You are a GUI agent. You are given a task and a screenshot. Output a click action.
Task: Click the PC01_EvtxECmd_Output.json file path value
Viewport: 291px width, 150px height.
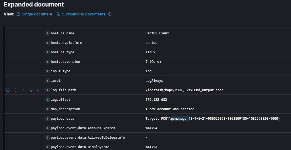184,90
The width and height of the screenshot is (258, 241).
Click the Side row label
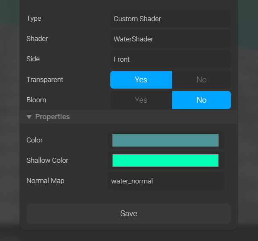pyautogui.click(x=33, y=59)
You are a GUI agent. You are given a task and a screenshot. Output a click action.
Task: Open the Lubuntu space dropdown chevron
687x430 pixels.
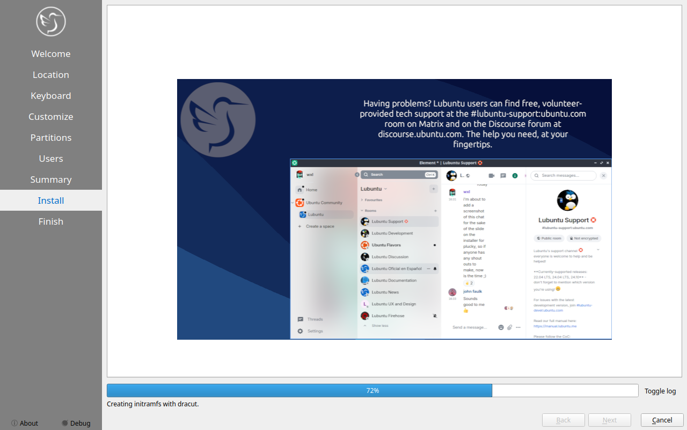coord(385,189)
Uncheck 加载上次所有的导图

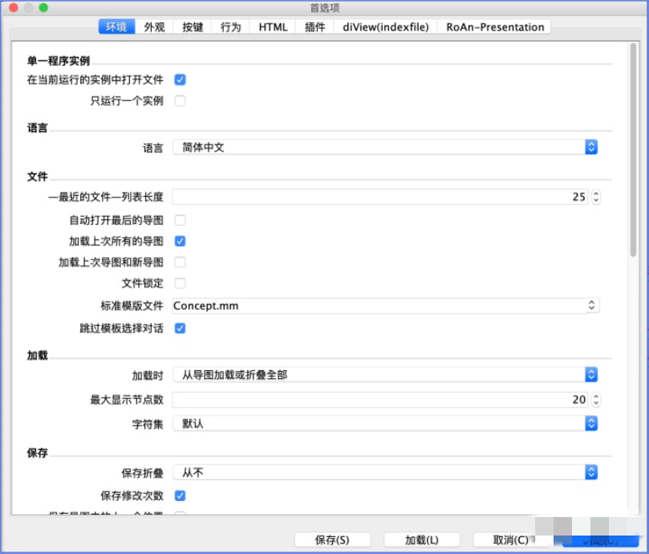tap(180, 241)
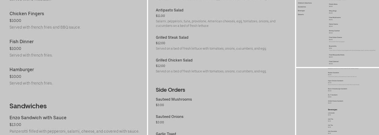The width and height of the screenshot is (379, 135).
Task: Click the Chicken Fingers menu item
Action: pyautogui.click(x=27, y=14)
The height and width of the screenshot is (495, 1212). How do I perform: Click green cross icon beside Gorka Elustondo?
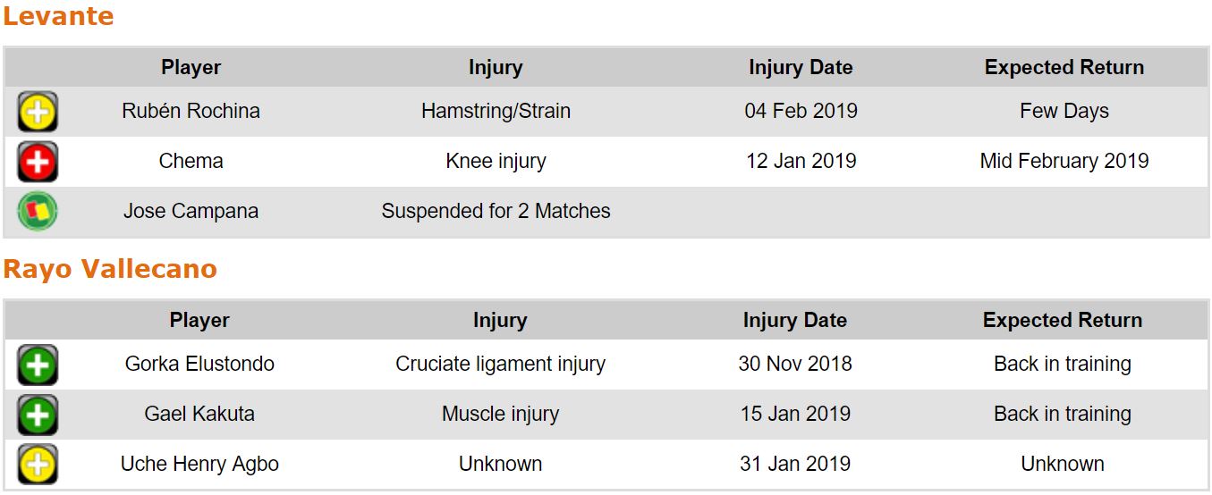pyautogui.click(x=38, y=365)
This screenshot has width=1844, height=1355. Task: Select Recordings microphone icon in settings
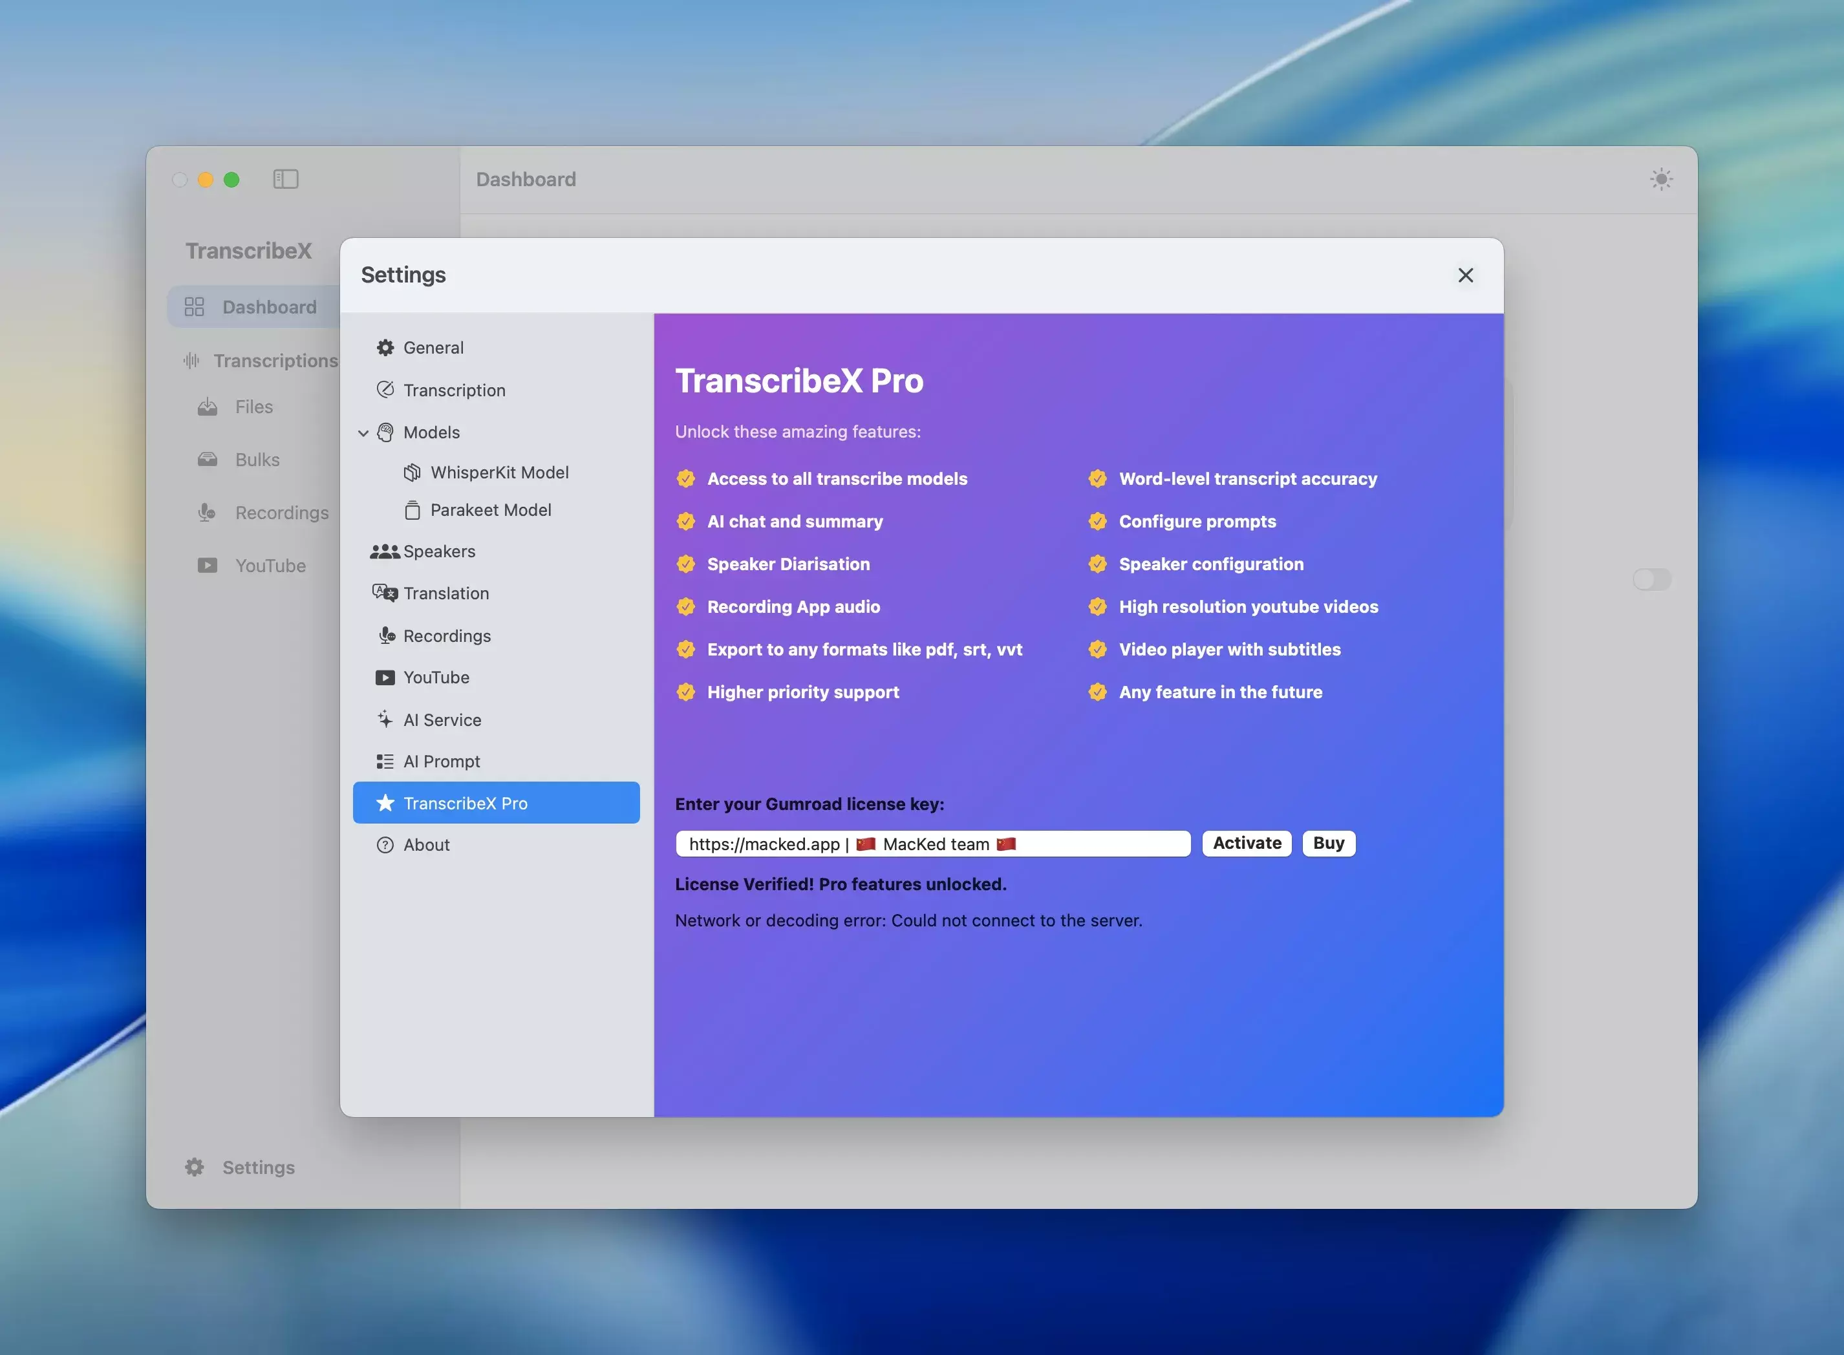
────────────────────
__AIM OF THE EXERCISE__. Rewrite all the records above, replacing "GUI agent" with "desktop agent" and keeping everything else the same. Leave the pictures out.

__RESPONSE TO THE EXERCISE__.
You are a desktop agent. You are given a task and a screenshot. Output a click action.
Task: Click the PC01_EvtxECmd_Output.json file path value
Viewport: 291px width, 150px height.
184,90
The width and height of the screenshot is (258, 241).
Click the Side row label
pyautogui.click(x=33, y=59)
You are a desktop agent. You are given a task and a screenshot. Output a click action.
Task: Open the Lubuntu space dropdown chevron
687x430 pixels.
coord(385,189)
Uncheck 加载上次所有的导图

tap(180, 241)
The width and height of the screenshot is (379, 135).
Task: Click the Chicken Fingers menu item
Action: pyautogui.click(x=27, y=14)
The height and width of the screenshot is (495, 1212). How do I perform: Click green cross icon beside Gorka Elustondo?
pyautogui.click(x=38, y=365)
This screenshot has width=1844, height=1355. Task: Select Recordings microphone icon in settings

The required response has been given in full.